Non-alcoholic beer practically does not differ from a regular drink in its taste. Moreover, the ingredients for its preparation are similar. The main difference is in the manufacturing process. The technology for the production of non-alcoholic beer is much more complex.
Instructions
Step 1
The first step in the production of non-alcoholic beer is the soaking of the barley grains, which is subsequently heated to a certain temperature. In this way, malt is obtained, which is the basis for any type of beer.
Step 2
The malt is dried, ground thoroughly and mixed with the hops. At this stage, a special wort is obtained, which, after mixing with yeast, begins the fermentation process.
Step 3
There are several ways to make non-alcoholic beer. In order to prevent the formation of alcohol during the fermentation process, this procedure is specially interrupted. This is done by drastically lowering the heating temperature. After such a reception, the beer is thoroughly filtered.
Step 4
The second method for making non-alcoholic beer is to remove alcohol from an already prepared regular beverage.

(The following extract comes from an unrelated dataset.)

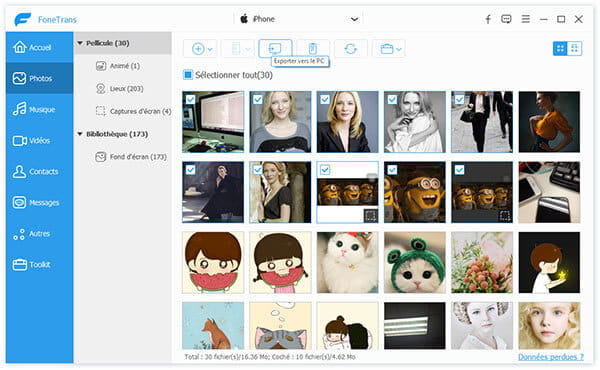Image resolution: width=600 pixels, height=370 pixels.
Task: Uncheck the computer monitor photo checkbox
Action: tap(190, 99)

In this case, a thorough evaporation method is used. The beer is heated to 60 degrees, which turns into a soft drink.
Step 5
Alcohol removal can be accomplished by vacuum distillation or conventional evaporation. Please note that the taste of the future drink depends on the selected technology. When using distillation, it is almost impossible to distinguish beer from an ordinary light variety; in the second case, there is a rather distinct aftertaste.
Step 6
The most expensive and laborious technology for the production of non-alcoholic beer is the membrane method. It is carried out using special membranes called dialysis and osmosis. These components, when introduced into regular beer, gradually break down the alcohol, turning the drink into a non-alcoholic variety.
Step 7
Beer is considered one of the most popular drinks in the world. That is why manufacturers are constantly developing new technologies for its production, offering consumers completely new varieties. Some of them use special types of yeast to make non-alcoholic beer.